A job fair at the annual Society of Automotive Engineers World Congress in Detroit this week drew 35 companies, up from 17 last year, the Detroit News reported.

“Electronics and embedded software are areas where we don’t have a great supply,” Dziczek said.

Companies likely will have to offer higher salaries to attract those engineers, if they aren’t already doing so.

“For the most part, we’re hearing if you pay enough, there’s no shortage,” Dziczek said.

Information technology is another area where good-paying jobs are going begging.

“I’ve got 250 to 300 IT jobs I can’t fill,” Stites said. “Everybody depends on IT. It’s the grease that makes companies run.”

Experts say there are many reasons why so many Michigan workers lack the skills needed to prosper in today’s economy.

“We’re a poorly educated state,” Stites said. “We lived high on the hog for a long time without being well-educated, but being paid like we were. Now management says we’re going to be paid what we’re worth. The realization hasn’t sunk in with a great many people.”

About 27 percent of Michigan residents have a four-year college degree or higher, compared to 31 percent for the nation, according to the latest census figures. Michigan ranks 37th in educational attainment among the states.

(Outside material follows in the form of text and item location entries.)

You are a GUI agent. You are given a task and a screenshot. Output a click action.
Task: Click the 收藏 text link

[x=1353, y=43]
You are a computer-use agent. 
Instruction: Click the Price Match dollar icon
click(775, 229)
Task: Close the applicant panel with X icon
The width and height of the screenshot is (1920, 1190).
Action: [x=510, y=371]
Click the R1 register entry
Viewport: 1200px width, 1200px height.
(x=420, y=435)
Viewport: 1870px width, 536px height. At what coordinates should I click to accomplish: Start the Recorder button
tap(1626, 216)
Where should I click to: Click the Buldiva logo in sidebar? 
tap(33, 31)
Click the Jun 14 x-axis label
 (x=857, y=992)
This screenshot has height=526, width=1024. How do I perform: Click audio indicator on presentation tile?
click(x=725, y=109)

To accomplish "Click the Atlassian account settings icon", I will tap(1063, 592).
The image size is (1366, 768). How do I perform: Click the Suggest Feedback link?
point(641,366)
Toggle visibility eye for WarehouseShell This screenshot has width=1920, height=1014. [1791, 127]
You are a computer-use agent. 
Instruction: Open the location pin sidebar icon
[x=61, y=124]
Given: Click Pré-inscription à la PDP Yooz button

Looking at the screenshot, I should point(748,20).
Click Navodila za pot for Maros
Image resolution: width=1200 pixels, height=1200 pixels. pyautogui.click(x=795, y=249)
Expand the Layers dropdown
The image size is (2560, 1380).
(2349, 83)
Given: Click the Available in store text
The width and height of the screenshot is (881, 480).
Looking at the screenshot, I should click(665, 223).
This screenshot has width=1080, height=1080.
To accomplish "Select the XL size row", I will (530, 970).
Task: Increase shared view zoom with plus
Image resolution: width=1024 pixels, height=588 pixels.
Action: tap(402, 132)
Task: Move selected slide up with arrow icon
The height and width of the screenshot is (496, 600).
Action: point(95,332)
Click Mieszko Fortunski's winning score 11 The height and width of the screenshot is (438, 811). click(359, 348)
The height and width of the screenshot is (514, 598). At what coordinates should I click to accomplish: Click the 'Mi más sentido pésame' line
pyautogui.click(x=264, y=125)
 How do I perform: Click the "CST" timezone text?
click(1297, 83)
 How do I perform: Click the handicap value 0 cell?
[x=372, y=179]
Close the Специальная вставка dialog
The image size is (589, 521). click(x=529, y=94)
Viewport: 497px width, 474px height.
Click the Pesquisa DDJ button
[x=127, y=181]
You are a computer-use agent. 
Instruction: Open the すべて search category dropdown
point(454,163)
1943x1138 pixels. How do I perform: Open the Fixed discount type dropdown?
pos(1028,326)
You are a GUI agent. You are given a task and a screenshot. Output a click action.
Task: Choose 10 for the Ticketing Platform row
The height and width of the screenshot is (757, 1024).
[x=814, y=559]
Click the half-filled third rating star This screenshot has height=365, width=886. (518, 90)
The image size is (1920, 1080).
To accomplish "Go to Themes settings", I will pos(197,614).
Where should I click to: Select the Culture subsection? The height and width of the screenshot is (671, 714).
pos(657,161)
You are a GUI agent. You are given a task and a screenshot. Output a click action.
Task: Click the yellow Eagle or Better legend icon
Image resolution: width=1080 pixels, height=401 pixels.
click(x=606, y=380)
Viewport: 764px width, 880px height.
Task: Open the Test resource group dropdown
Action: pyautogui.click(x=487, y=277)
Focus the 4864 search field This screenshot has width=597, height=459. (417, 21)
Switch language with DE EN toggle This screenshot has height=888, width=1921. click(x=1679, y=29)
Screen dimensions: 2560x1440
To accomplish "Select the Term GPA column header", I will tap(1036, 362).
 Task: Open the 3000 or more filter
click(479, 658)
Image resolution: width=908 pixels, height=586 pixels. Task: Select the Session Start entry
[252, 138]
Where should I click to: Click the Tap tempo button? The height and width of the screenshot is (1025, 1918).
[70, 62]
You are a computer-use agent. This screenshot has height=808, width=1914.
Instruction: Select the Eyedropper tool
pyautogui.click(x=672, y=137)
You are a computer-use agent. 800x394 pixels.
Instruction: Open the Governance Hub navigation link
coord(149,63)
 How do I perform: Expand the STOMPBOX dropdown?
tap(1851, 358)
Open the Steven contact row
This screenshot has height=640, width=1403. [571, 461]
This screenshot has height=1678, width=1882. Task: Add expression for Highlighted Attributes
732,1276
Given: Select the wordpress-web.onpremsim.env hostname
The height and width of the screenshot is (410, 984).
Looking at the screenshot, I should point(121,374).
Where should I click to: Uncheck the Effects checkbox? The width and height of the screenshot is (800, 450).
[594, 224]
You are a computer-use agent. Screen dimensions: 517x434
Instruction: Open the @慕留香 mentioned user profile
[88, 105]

A new forecast from the Center for Automotive Research predicts that Michigan will add 43,150 auto jobs through the end of the year.

Most of them will be hourly positions, but they won’t be your father’s factory jobs. Math and computer education beyond high school are on the requirement lists.

Another factor hurting employment prospects is that thousands of workers were unemployed for so long during the recession that their skills became outdated. And older workers can find retraining for new jobs or career changes a daunting prospect.

“You’re 50 years old. You’ve done this your entire life. Going back to school is terrifying,” said Malorie Kersten of the Michigan Works Association, an umbrella organization serving the 25 local Michigan Works agencies.

It’s also an unsettling time for job-training efforts in the state.

Michigan’s work force development organization is in the process of being relocated to the MEDC, where many of its traditional economic development programs are being revamped.

The federal Workforce Investment Act funded much of the state’s job-training work, known in the administration of Gov. Jennifer Granholm as No Worker Left Behind. But this effort is under attack in budget negotiations in Washington.

The act has allocated about $200 million a year in job-training funds to Michigan. If those funds are lost, the Michigan Works agencies would shut down, Stites warned.

Back in Lansing, Gov. Rick Snyder’s budget proposes to fund community colleges, a crucial component in upgrading worker skills, through the School Aid Fund. But public school officials are strongly opposed to the idea, saying it will reduce money meant for the K-12 system.

“Not only is the federal level up in the air, there could be significant cuts in state adult education and training (if Snyder’s budget isn’t approved),” said Cell of the MEDC. “We’re going to be in a very challenging situation once all the dust settles.”

Good said one successful aspect of Michigan’s work force development strategy are the Michigan Regional Skills Alliances, in which employers, educators and community leaders address local needs. In one case, a skills alliance including Mott Community College quickly established a special training program to get unionized painters certified when federal requirements for bridge painting changed.

“There needs to be a lot of customizing in job training,” Good said. “It requires a deeper, clearer and quicker understanding of what employers need.”

And employers’ needs for skilled workers are only going to get stronger as the baby boomers retire, said Lange of Cignys.

“We have a lot of gray-haired guys who are very talented and very good,” he said. “Replacing them is tough.”